Conclusions: Graft survival in Israel is slightly lower than that reported from the U.S. and Europe. Adding donor and operative factors to recipient characteristics significantly increased our understanding of 1 year survival of liver grafts.
S. Eilat-Tsanani, A. Merom, S. Romano, A. Reshef, I. Lavi and H. Tabenkin
Background: Postpartum depression is a well-known phenomenon that occurs in about 10% of births and affects the quality of life of the mother as well as the family. As in other cases of depression, under-diagnosis of PPD[1] may keep patients from getting proper care and increase their physical and emotional distress.
Objectives: To identify patients with PPD and to describe their consultation patterns with primary care physicians for themselves and their babies.
Methods: Using a telephone survey and the Edinburgh Postnatal Depression Scale questionnaire we identified PPD in a sample of women who gave birth in HaEmek Medical Center. We also assessed the extent to which the women consulted with family physicians, gynecologists and/or pediatricians.
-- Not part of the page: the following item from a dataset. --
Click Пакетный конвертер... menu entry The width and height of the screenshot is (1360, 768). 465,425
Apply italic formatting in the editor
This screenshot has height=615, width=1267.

Results: The survey included 574 women, of whom 9.9% were diagnosed with PPD. There was a higher rate of PPD among Arab compared to Jewish women, among women with a prior history of depression, among women whose pregnancy was unplanned, among those who described the course of pregnancy as “difficult,” and among women who described their general health as “not good.” Women with PPD consulted more with family physicians and pediatricians. The reasons for the consultations are physical and emotional. There were cases of somatization manifested directly by the mother or indirectly through the baby.
Conclusions: Women with PPD have higher consultation rates than those without. By asking a few simple questions it is possible to identify a significant proportion of women with PPD.